L U K A || CHAPTER 27

8.5K 1K 124
                                    

27. Raka Kembali

"I'm comeback."

~ Raka

__________________________

Raka menatap langit-langit kamar. Sudah sepuluh bulan lamanya ia menjalani pengobatan. Sebenarnya sejak dua minggu yang lalu dokter menyatakan jika dirinya sudah sembuh, namun ia menyuruh dokter itu agar tutup mulut.

Ia senang Mira memperlakukannya dengan sangat baik dan tulus tanpa mengingat kesalahannya dulu.

Ia masih belum siap untuk menjadi Raka yang sebenarnya.
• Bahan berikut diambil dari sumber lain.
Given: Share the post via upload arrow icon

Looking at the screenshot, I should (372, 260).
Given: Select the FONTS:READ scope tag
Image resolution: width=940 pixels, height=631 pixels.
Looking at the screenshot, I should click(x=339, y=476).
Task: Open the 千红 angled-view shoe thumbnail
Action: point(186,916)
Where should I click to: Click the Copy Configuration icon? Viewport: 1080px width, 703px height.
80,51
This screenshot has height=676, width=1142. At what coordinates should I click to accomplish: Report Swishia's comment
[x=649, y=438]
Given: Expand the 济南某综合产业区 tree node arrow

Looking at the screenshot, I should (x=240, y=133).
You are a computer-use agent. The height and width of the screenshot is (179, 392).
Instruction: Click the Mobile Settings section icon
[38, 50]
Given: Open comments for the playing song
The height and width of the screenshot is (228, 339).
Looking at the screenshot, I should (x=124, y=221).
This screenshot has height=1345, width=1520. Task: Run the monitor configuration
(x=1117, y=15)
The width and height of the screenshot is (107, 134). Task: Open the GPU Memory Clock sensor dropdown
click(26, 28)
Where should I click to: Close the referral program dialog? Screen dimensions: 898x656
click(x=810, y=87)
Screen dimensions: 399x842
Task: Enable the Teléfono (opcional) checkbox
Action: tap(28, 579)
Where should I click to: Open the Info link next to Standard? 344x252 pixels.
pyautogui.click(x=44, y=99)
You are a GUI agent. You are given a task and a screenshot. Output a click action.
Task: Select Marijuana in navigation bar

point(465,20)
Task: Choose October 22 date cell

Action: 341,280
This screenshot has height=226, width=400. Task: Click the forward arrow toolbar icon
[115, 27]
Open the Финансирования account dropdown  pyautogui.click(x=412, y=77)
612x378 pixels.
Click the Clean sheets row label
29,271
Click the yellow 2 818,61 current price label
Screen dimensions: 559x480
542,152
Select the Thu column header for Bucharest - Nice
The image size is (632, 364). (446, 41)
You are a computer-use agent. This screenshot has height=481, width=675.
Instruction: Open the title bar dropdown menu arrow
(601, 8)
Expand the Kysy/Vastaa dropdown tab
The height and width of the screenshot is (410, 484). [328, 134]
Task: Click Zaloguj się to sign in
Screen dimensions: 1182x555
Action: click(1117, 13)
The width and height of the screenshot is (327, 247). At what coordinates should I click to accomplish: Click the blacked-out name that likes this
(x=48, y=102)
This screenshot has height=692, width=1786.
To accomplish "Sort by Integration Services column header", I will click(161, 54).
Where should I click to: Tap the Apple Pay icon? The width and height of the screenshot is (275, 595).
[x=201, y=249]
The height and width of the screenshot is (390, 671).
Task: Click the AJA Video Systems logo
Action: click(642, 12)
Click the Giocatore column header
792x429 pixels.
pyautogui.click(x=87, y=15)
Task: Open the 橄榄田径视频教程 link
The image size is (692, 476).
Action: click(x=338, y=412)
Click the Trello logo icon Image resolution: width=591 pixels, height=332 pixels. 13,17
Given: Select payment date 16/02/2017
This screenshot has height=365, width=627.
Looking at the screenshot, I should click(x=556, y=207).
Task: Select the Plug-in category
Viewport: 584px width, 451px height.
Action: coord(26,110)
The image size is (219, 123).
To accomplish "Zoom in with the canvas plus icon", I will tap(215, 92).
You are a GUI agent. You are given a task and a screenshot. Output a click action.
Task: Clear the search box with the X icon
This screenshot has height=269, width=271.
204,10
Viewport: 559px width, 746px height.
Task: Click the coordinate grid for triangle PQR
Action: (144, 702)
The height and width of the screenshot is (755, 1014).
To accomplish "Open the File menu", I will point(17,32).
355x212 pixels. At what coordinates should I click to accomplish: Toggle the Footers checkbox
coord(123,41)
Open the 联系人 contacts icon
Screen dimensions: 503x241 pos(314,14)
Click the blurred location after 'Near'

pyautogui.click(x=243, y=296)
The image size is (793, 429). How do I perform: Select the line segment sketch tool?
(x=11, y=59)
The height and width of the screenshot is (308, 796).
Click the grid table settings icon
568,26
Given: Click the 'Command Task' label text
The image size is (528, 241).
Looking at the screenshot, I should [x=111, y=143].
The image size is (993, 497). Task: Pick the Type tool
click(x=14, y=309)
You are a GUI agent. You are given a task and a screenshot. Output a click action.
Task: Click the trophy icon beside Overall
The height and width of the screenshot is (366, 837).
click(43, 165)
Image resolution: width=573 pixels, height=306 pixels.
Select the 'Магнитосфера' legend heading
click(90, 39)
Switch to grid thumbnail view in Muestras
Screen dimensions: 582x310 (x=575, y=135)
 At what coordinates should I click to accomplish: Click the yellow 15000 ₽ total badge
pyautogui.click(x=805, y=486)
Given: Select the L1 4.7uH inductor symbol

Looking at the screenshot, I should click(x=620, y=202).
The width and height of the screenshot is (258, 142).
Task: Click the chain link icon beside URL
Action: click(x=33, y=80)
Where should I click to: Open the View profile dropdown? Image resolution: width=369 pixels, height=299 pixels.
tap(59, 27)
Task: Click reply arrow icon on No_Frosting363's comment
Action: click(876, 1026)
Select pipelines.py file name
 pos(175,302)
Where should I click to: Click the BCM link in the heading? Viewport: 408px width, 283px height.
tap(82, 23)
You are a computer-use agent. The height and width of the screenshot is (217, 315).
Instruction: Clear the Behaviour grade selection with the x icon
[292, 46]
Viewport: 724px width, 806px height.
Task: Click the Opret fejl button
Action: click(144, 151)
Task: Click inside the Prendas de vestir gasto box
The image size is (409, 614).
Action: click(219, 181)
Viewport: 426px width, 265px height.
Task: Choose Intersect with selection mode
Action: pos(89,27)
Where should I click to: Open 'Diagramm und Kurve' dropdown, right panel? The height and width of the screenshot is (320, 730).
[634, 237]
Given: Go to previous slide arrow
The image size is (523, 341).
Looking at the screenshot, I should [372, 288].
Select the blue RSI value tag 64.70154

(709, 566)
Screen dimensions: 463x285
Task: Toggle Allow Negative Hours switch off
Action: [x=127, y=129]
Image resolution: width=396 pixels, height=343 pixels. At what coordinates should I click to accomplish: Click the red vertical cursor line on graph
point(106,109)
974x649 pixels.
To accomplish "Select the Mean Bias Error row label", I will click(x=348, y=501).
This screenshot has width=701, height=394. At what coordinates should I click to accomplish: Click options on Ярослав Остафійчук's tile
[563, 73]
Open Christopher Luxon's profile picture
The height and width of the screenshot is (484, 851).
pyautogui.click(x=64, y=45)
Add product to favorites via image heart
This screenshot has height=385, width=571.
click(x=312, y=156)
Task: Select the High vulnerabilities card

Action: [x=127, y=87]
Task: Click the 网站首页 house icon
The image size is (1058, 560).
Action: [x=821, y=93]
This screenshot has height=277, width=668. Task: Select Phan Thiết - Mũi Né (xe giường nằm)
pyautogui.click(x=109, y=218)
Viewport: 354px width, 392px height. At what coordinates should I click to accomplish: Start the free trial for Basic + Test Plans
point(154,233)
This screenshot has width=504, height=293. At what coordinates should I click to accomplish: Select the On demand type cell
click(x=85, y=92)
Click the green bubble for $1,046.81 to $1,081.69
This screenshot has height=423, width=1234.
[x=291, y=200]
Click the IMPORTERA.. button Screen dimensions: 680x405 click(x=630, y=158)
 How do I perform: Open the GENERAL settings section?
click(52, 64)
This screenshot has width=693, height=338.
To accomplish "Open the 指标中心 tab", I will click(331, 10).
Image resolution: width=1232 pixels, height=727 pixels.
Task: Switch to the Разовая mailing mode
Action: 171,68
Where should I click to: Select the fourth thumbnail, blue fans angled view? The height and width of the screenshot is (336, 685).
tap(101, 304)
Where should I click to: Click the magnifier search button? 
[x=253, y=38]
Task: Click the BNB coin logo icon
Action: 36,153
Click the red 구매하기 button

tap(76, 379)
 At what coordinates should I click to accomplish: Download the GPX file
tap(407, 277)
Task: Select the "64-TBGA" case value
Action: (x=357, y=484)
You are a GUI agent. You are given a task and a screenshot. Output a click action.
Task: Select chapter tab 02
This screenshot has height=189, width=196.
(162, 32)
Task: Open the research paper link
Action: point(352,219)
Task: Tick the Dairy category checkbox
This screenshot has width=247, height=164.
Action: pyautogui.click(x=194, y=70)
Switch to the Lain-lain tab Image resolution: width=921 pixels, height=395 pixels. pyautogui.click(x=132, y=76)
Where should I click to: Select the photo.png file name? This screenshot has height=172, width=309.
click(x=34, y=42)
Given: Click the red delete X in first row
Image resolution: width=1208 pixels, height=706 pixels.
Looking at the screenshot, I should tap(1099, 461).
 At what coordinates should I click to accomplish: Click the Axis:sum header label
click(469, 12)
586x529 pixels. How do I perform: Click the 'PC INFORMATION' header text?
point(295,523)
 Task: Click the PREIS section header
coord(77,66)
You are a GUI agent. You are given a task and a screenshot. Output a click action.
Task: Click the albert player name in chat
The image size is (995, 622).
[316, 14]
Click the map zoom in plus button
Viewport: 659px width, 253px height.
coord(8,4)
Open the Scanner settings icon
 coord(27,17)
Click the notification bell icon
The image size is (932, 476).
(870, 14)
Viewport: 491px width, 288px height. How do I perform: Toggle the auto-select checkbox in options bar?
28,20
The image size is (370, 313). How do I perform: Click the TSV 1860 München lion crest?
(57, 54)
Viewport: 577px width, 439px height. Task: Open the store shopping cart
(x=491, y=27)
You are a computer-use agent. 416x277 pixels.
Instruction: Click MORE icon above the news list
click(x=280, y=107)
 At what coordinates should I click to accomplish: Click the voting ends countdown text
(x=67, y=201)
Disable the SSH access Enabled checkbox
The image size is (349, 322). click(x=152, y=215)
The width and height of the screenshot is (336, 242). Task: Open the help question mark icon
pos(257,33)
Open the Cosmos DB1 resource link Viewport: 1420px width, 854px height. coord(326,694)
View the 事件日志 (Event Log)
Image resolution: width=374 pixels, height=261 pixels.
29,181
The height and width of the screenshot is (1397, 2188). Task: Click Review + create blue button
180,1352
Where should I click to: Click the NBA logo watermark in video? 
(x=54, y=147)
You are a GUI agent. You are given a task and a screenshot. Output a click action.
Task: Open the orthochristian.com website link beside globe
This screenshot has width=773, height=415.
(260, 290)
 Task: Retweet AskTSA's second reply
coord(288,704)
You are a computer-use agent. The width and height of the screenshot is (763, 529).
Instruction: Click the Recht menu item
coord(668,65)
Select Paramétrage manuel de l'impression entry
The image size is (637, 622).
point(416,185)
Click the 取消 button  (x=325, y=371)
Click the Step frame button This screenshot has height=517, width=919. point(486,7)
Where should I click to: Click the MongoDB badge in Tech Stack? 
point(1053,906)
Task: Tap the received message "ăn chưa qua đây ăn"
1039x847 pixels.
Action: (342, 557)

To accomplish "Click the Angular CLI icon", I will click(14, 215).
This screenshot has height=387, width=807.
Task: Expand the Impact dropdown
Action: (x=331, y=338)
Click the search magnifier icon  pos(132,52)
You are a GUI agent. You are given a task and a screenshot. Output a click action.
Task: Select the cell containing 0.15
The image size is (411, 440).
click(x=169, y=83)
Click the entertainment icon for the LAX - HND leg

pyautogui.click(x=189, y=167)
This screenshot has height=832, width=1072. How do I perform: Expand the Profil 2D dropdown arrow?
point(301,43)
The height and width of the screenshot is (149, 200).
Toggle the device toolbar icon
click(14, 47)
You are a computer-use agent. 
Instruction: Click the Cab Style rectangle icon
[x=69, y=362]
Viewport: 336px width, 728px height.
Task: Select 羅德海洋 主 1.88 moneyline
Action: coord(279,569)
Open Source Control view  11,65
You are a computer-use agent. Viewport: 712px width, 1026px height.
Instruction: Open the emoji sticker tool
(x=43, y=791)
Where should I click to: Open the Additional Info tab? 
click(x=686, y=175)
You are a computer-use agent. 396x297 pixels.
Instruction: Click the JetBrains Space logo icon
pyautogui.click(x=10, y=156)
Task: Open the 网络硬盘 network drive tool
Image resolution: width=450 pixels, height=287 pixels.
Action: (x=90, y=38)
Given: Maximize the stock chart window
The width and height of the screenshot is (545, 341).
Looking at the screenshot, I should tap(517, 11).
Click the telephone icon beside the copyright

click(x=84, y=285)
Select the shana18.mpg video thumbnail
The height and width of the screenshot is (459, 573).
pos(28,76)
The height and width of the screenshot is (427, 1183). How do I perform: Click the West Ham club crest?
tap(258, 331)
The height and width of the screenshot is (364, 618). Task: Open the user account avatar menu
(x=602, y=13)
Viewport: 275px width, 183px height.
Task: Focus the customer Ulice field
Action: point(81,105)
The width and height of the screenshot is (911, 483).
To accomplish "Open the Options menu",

Ia merasa sangat tidak pantas untuk mendapatkan kembali cinta Mira.

Pria itu melirik jam dinding. 01.23.
Ia menoleh ke samping, memastikan Mira masih tidur, lalu bangkit dan masuk ke kamar mandi.

Setelah mengambil wudhu, ia mulai melaksanakan shalat tahajud. Mengingat seberapa banyak dosanya di masa lalu membuatnya menangis.

Betapa bodohnya dia, melakukan hal yang dilaknat Allah.

Betapa bodohnya dia, menyia-nyiakan orang tulus demi pengkhianat.

Mira terbangun mendengar suara tangis seseorang. Gadis itu membelalak saat tahu siapa yang menangis. Raka, pria itu menangis. Bukan itu yang membuatnya terkejut. Tapi, Raka shalat?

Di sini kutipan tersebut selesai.